» Work order: Every line below must come back exactly as it stands, with the images omitted.

○ ○ ○ ○ ○ ○ ○

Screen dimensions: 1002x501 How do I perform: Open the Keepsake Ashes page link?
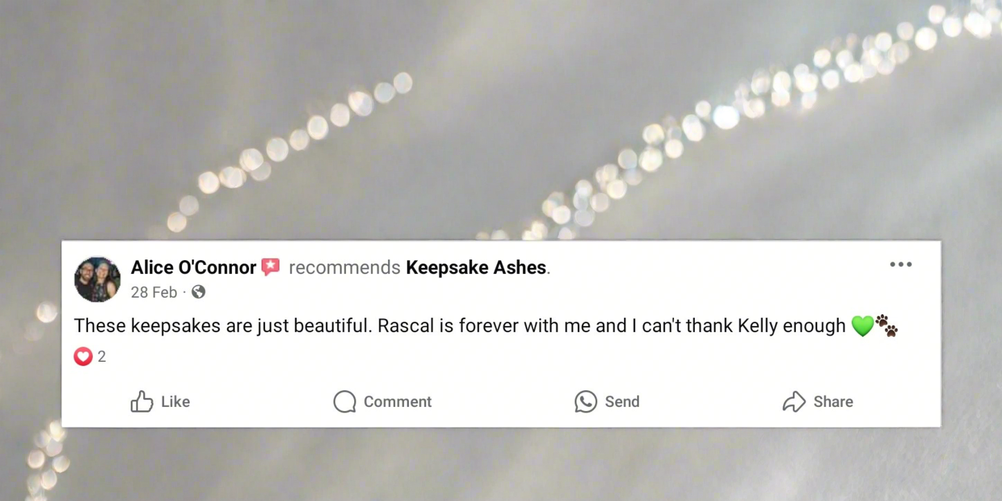[476, 268]
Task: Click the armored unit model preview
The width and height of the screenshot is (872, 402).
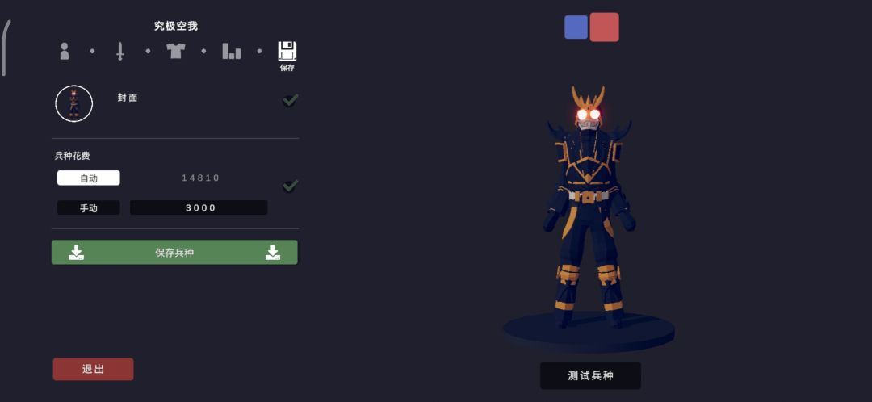Action: (x=589, y=207)
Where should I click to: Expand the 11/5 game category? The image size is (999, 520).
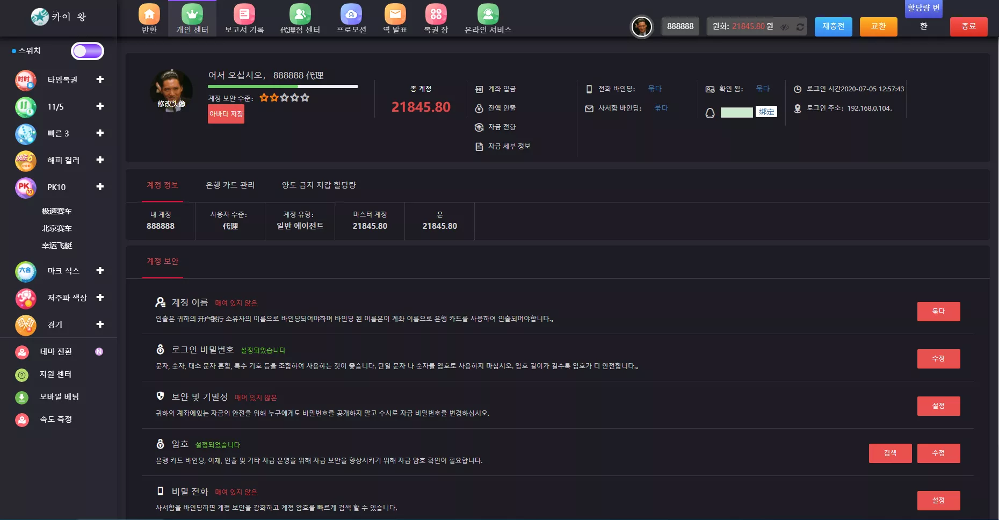100,106
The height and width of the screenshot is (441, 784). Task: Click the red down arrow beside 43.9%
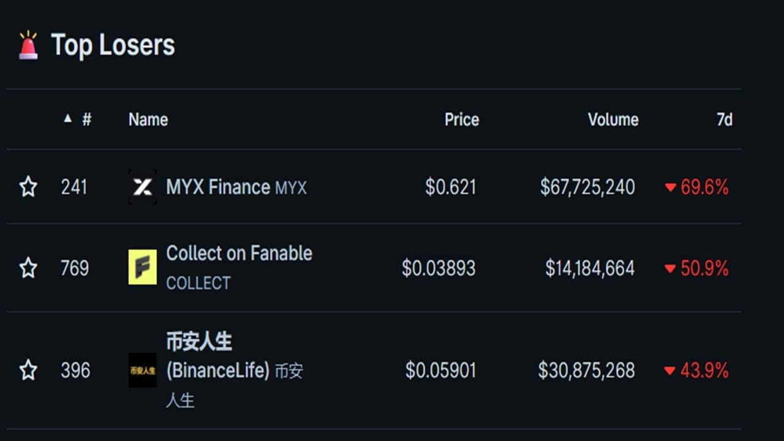(671, 371)
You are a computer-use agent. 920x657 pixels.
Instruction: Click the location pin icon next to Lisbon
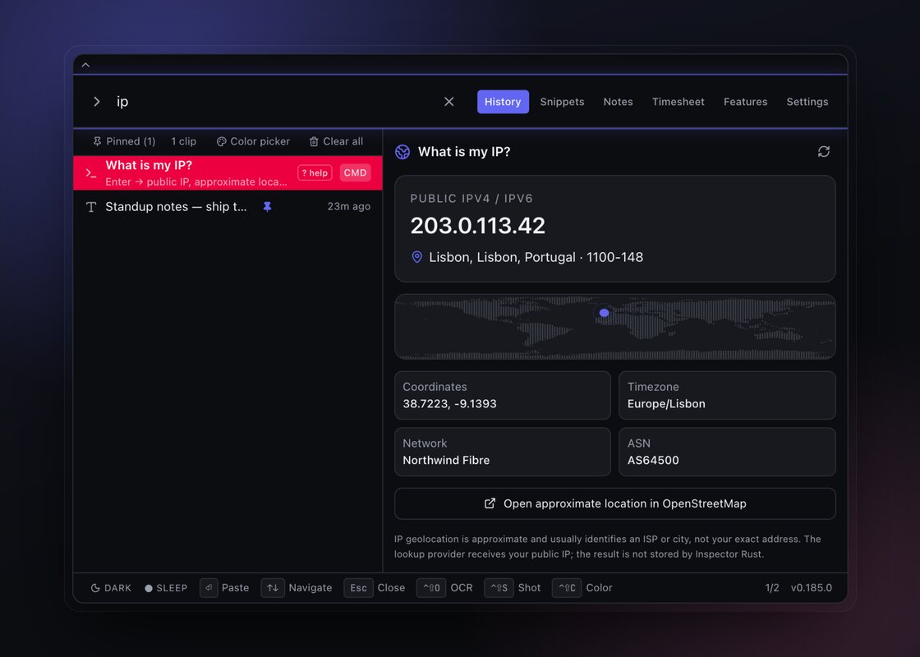pyautogui.click(x=416, y=257)
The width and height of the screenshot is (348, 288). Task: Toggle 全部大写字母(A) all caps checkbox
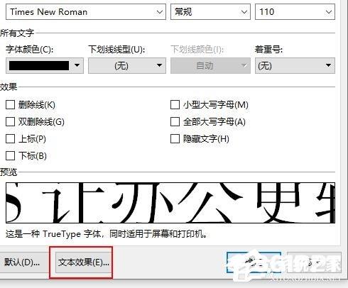pyautogui.click(x=175, y=122)
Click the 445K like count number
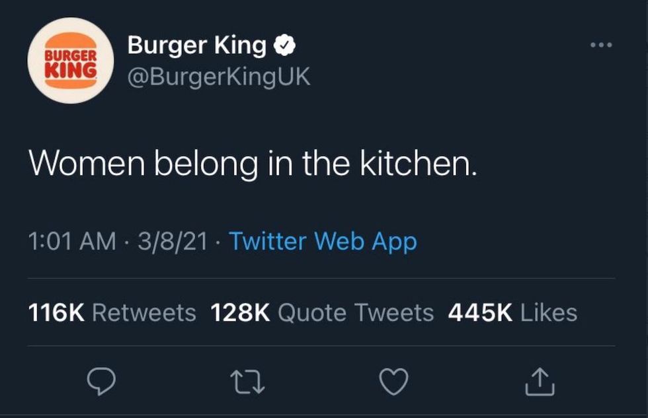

○ ○ ○ ○ ○ ○ ○

» Result of the task:
Screen dimensions: 1002x501 How do I perform: Open the Keepsake Ashes page link?
[476, 268]
Task: Click the armored unit model preview
The width and height of the screenshot is (872, 402).
Action: (x=589, y=207)
Where should I click to: Expand the 11/5 game category? The image size is (999, 520).
100,106
The height and width of the screenshot is (441, 784). Task: Click the red down arrow beside 43.9%
(671, 371)
You are a computer-use agent. 920x657 pixels.
Instruction: Click the location pin icon next to Lisbon
pyautogui.click(x=416, y=257)
The width and height of the screenshot is (348, 288). Task: Toggle 全部大写字母(A) all caps checkbox
pyautogui.click(x=175, y=122)
Click the 445K like count number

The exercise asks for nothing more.